= About this task =
Please copy, exactly and with no pictures, only the lines from the one containing "Task: Pick the £225 price cell" through the last line of the records.

Records excerpted from a collection
▽

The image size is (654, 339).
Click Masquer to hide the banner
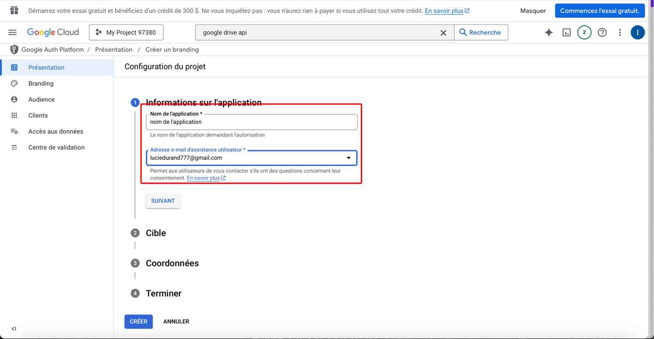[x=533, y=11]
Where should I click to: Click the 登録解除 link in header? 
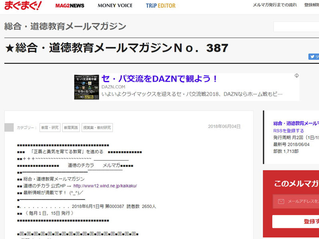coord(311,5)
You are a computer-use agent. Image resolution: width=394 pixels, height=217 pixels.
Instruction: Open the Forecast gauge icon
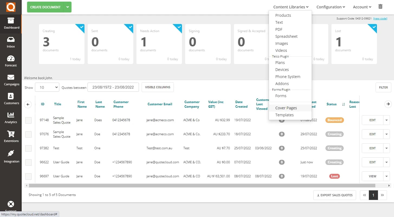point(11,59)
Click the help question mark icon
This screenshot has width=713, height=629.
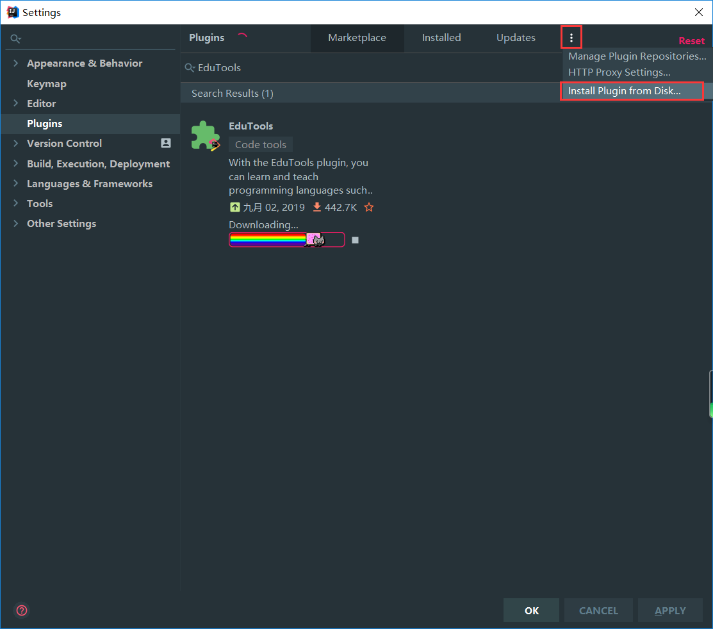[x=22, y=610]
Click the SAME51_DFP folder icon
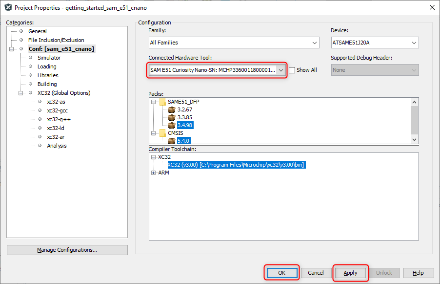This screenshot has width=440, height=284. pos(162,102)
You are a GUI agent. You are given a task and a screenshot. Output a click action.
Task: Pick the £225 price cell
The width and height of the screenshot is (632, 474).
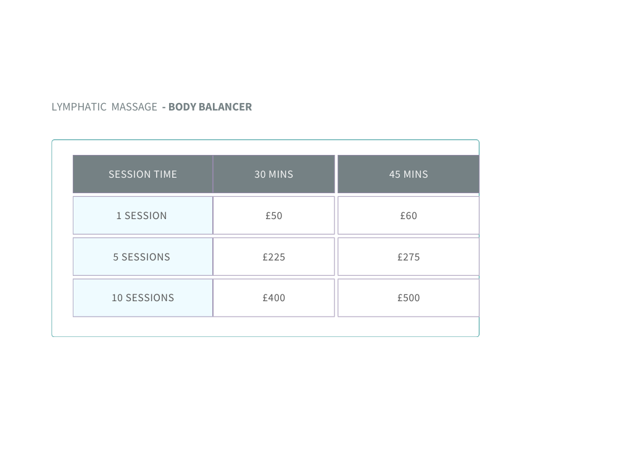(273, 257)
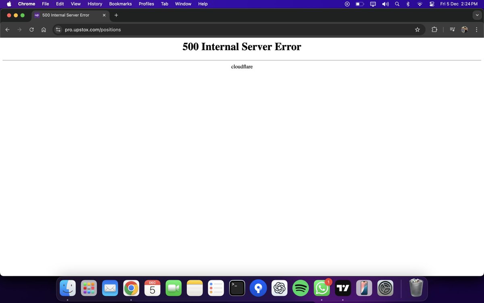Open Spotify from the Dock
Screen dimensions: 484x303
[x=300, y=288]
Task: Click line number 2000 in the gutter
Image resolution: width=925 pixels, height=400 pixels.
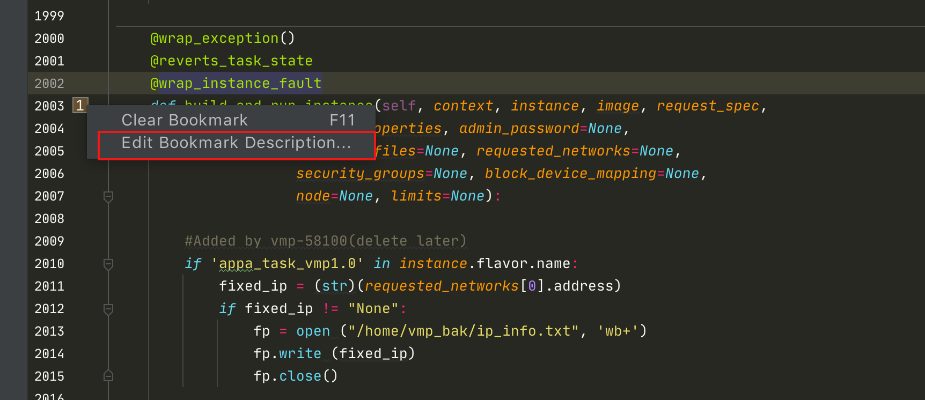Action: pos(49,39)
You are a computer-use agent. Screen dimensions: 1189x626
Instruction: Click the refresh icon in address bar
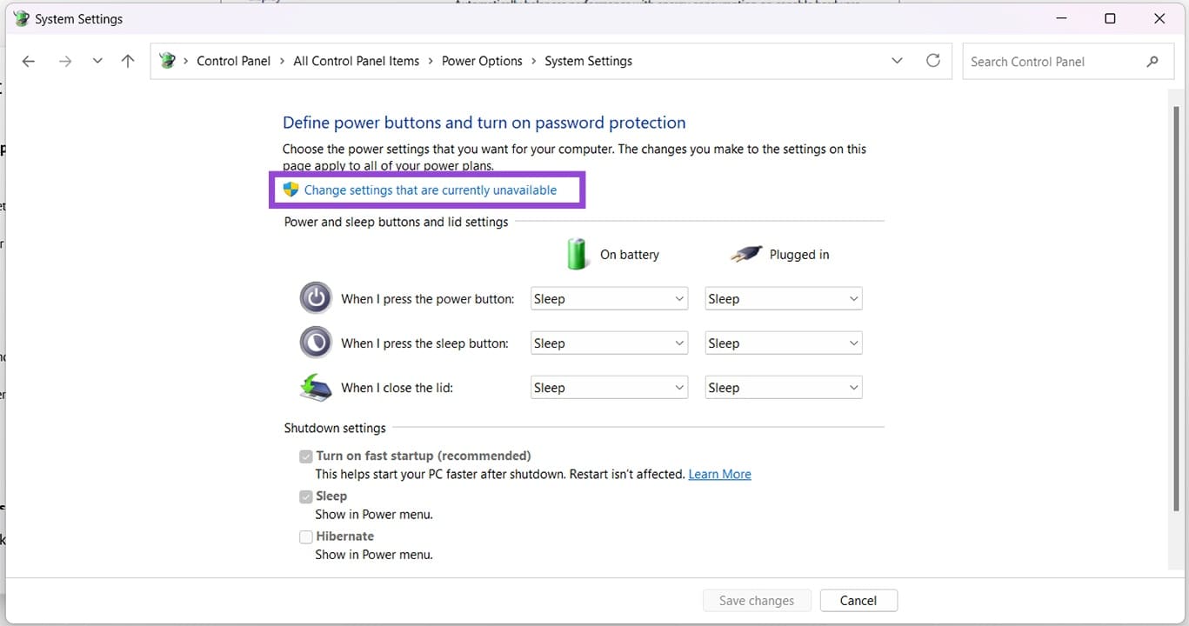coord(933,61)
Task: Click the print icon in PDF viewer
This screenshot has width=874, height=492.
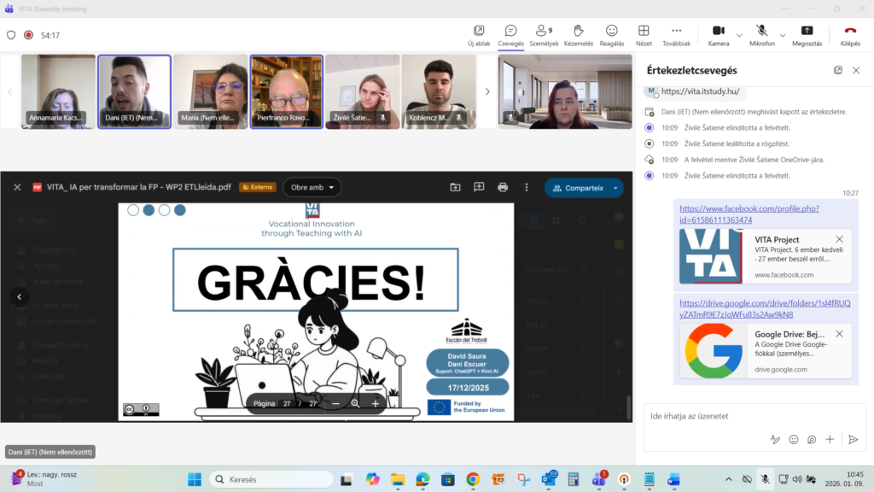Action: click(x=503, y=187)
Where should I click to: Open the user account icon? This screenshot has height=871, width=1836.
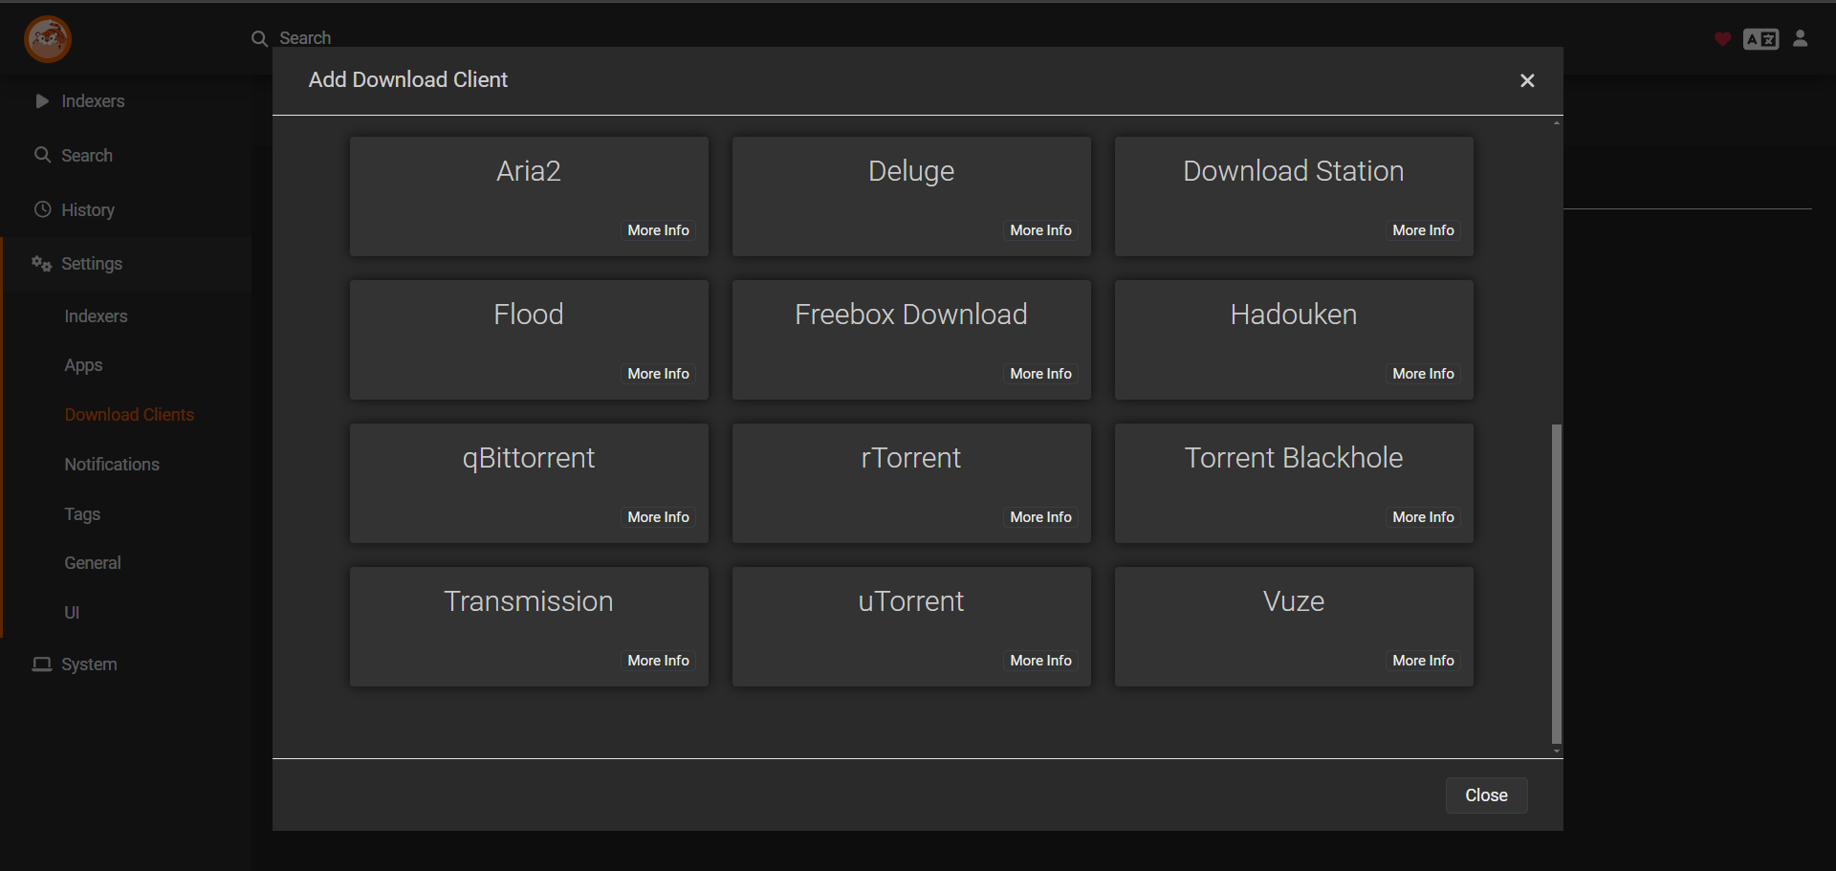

△

= Task solution =
Task: Pick the £225 price cell
The width and height of the screenshot is (632, 474).
(273, 257)
Open Spotify from the Dock
Screen dimensions: 484x303
[x=300, y=288]
Task: Click line number 2000 in the gutter
Image resolution: width=925 pixels, height=400 pixels.
Action: pos(49,39)
You are a computer-use agent. Screen dimensions: 1189x626
Instruction: Click the refresh icon in address bar
coord(933,61)
Task: Click the print icon in PDF viewer
This screenshot has width=874, height=492.
Action: click(x=503, y=187)
Where should I click to: Open the user account icon? This screenshot has height=871, width=1836.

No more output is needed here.